DIRECTIONS:
Verbatim copy, images excluded: write out each record shown below.

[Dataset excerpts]
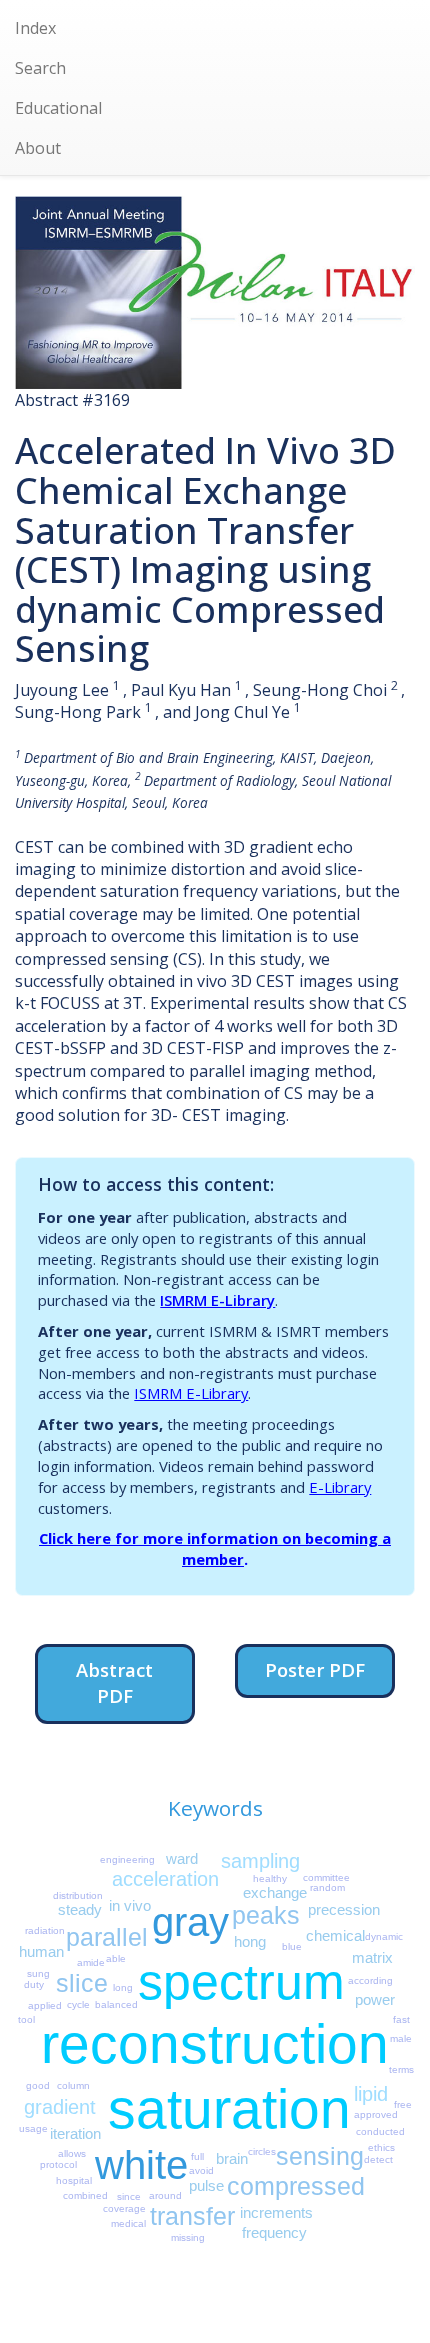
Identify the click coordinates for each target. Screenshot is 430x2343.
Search (40, 68)
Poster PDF (315, 1669)
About (38, 148)
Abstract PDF (114, 1682)
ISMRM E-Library (217, 1300)
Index (35, 28)
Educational (58, 108)
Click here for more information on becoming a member (215, 1548)
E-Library (340, 1487)
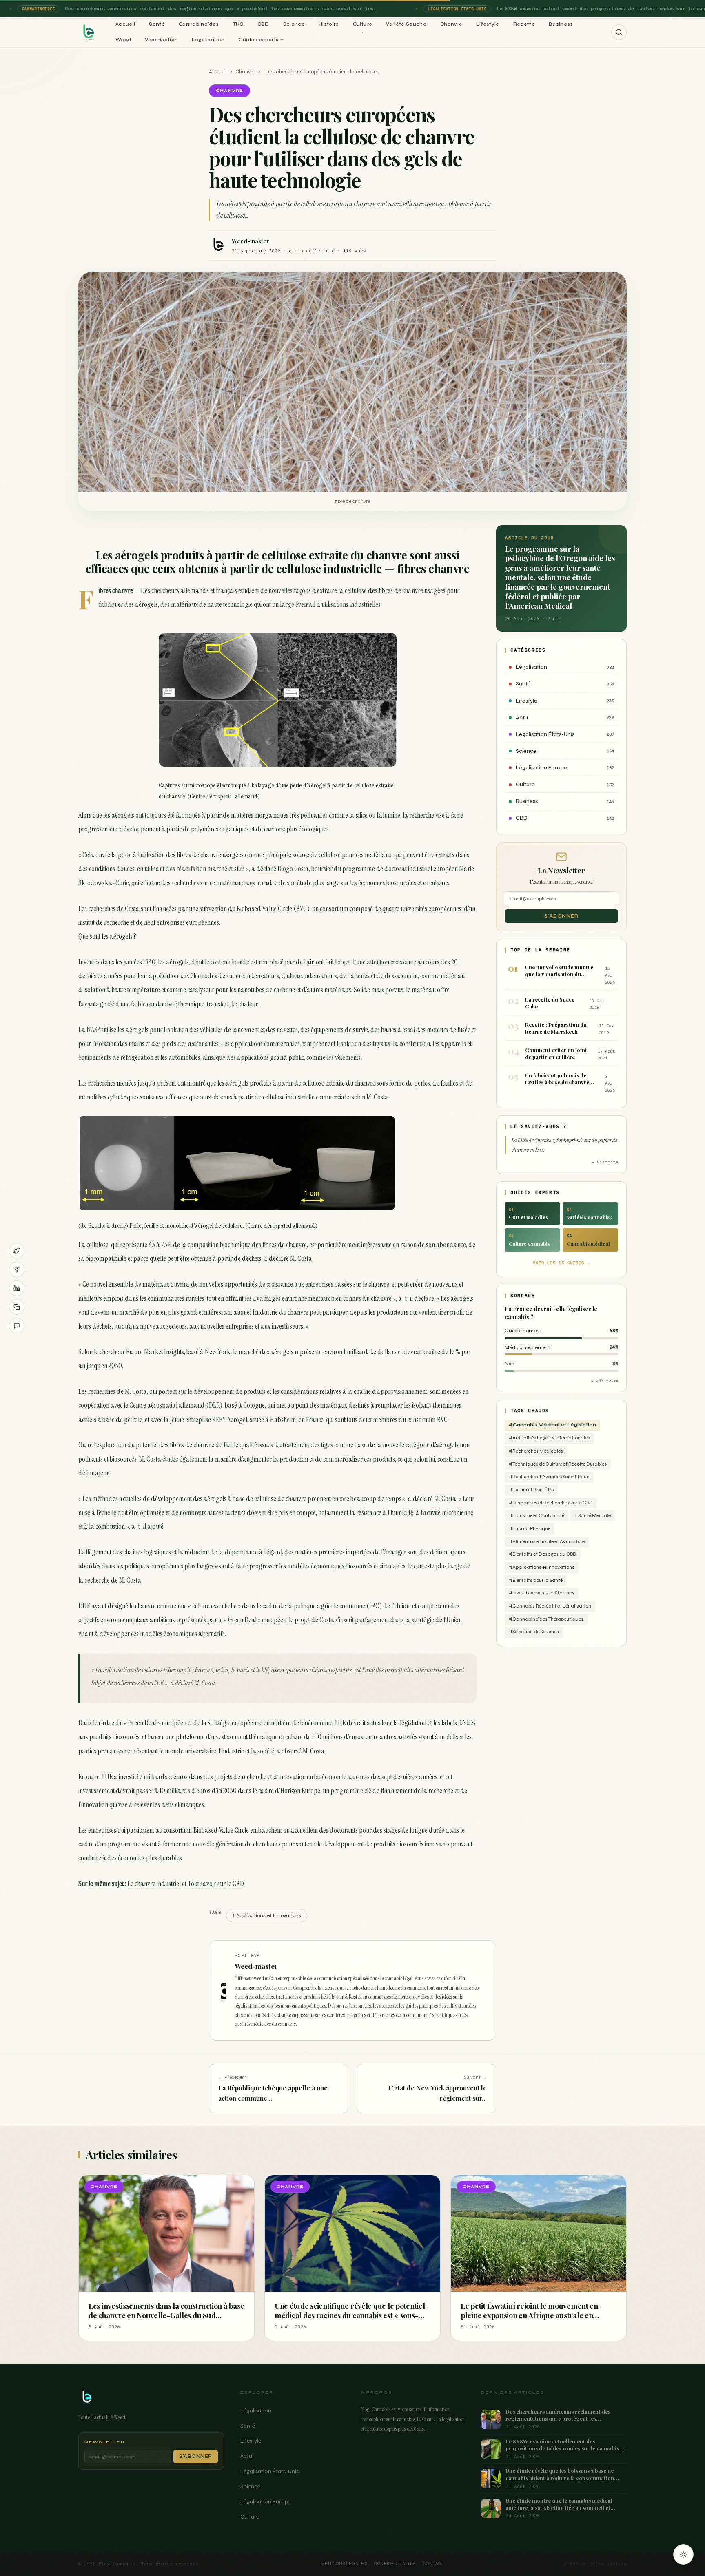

TASK RESULT:
Identify the click coordinates for each target. Screenshot is 430x2343.
Search (40, 68)
Poster PDF (315, 1669)
About (38, 148)
Abstract PDF (114, 1682)
ISMRM E-Library (217, 1300)
Index (35, 28)
Educational (58, 108)
Click here for more information on becoming a member (215, 1548)
E-Library (340, 1487)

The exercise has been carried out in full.